## [WHAT TO DO]
Copy out every one of the following rows word for word, keeping each line as it stands.

══════

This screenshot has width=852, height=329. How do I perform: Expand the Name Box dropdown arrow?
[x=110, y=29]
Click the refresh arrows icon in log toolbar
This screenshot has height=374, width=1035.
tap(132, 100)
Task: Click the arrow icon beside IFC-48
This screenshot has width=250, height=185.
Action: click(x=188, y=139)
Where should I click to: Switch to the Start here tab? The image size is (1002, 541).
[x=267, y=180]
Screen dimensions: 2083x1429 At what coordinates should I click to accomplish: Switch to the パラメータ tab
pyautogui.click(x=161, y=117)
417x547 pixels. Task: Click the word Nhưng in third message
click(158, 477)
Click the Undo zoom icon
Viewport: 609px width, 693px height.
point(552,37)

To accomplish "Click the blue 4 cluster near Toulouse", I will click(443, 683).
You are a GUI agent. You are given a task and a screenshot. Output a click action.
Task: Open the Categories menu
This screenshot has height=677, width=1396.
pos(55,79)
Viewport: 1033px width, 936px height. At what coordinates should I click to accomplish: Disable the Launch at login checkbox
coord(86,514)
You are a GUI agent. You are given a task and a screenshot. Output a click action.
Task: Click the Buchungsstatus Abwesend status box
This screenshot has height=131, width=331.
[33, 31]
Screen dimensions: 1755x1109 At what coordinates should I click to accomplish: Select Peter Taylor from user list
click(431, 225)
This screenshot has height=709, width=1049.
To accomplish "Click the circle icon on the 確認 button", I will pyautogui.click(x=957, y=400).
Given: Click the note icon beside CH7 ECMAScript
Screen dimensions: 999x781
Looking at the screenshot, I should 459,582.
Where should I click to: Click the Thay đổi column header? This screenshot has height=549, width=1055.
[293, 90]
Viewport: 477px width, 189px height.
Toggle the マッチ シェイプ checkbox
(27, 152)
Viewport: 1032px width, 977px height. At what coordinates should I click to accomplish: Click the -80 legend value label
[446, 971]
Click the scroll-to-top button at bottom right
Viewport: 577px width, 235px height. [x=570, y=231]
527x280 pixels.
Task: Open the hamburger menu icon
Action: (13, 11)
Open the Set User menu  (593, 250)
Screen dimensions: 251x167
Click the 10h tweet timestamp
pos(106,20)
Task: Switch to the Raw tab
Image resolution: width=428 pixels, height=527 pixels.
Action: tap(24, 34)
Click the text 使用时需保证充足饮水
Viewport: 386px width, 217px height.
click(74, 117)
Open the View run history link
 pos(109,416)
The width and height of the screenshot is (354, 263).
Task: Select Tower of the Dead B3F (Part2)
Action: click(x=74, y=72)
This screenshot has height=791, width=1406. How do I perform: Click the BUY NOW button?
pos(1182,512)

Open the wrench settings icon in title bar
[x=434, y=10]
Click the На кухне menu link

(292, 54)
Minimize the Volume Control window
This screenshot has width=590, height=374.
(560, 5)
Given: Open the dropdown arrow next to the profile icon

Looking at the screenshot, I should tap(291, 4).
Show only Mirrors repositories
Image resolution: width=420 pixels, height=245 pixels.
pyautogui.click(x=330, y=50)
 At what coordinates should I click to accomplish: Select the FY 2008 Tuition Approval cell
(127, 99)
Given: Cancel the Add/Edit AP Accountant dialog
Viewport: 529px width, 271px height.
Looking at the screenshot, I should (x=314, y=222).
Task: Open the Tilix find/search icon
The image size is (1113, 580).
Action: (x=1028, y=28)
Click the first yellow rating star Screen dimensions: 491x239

══════

## [SOLUTION FOR THIS EXERCISE]
This screenshot has width=852, height=329. How do I perform: Expand the Name Box dropdown arrow?
[x=110, y=29]
Click the refresh arrows icon in log toolbar
This screenshot has height=374, width=1035.
tap(132, 100)
Task: Click the arrow icon beside IFC-48
This screenshot has width=250, height=185.
Action: click(x=188, y=139)
Where should I click to: Switch to the Start here tab? The image size is (1002, 541).
[x=267, y=180]
Screen dimensions: 2083x1429 At what coordinates should I click to accomplish: Switch to the パラメータ tab
pyautogui.click(x=161, y=117)
417x547 pixels. Task: Click the word Nhưng in third message
click(158, 477)
Click the Undo zoom icon
Viewport: 609px width, 693px height.
point(552,37)

To accomplish "Click the blue 4 cluster near Toulouse", I will click(443, 683).
You are a GUI agent. You are given a task and a screenshot. Output a click action.
Task: Open the Categories menu
This screenshot has height=677, width=1396.
pos(55,79)
Viewport: 1033px width, 936px height. At what coordinates should I click to accomplish: Disable the Launch at login checkbox
coord(86,514)
You are a GUI agent. You are given a task and a screenshot. Output a click action.
Task: Click the Buchungsstatus Abwesend status box
This screenshot has height=131, width=331.
[33, 31]
Screen dimensions: 1755x1109 At what coordinates should I click to accomplish: Select Peter Taylor from user list
click(431, 225)
This screenshot has height=709, width=1049.
To accomplish "Click the circle icon on the 確認 button", I will pyautogui.click(x=957, y=400).
Given: Click the note icon beside CH7 ECMAScript
Screen dimensions: 999x781
Looking at the screenshot, I should 459,582.
Where should I click to: Click the Thay đổi column header? This screenshot has height=549, width=1055.
[293, 90]
Viewport: 477px width, 189px height.
Toggle the マッチ シェイプ checkbox
(27, 152)
Viewport: 1032px width, 977px height. At what coordinates should I click to accomplish: Click the -80 legend value label
[446, 971]
Click the scroll-to-top button at bottom right
Viewport: 577px width, 235px height. [x=570, y=231]
527x280 pixels.
Task: Open the hamburger menu icon
Action: (13, 11)
Open the Set User menu  (593, 250)
Screen dimensions: 251x167
Click the 10h tweet timestamp
pos(106,20)
Task: Switch to the Raw tab
Image resolution: width=428 pixels, height=527 pixels.
Action: tap(24, 34)
Click the text 使用时需保证充足饮水
Viewport: 386px width, 217px height.
click(74, 117)
Open the View run history link
 pos(109,416)
The width and height of the screenshot is (354, 263).
Task: Select Tower of the Dead B3F (Part2)
Action: click(x=74, y=72)
This screenshot has height=791, width=1406. How do I perform: Click the BUY NOW button?
pos(1182,512)

Open the wrench settings icon in title bar
[x=434, y=10]
Click the На кухне menu link

(292, 54)
Minimize the Volume Control window
This screenshot has width=590, height=374.
(560, 5)
Given: Open the dropdown arrow next to the profile icon

Looking at the screenshot, I should tap(291, 4).
Show only Mirrors repositories
Image resolution: width=420 pixels, height=245 pixels.
pyautogui.click(x=330, y=50)
 At what coordinates should I click to accomplish: Select the FY 2008 Tuition Approval cell
(127, 99)
Given: Cancel the Add/Edit AP Accountant dialog
Viewport: 529px width, 271px height.
Looking at the screenshot, I should (x=314, y=222).
Task: Open the Tilix find/search icon
The image size is (1113, 580).
Action: (x=1028, y=28)
Click the first yellow rating star Screen dimensions: 491x239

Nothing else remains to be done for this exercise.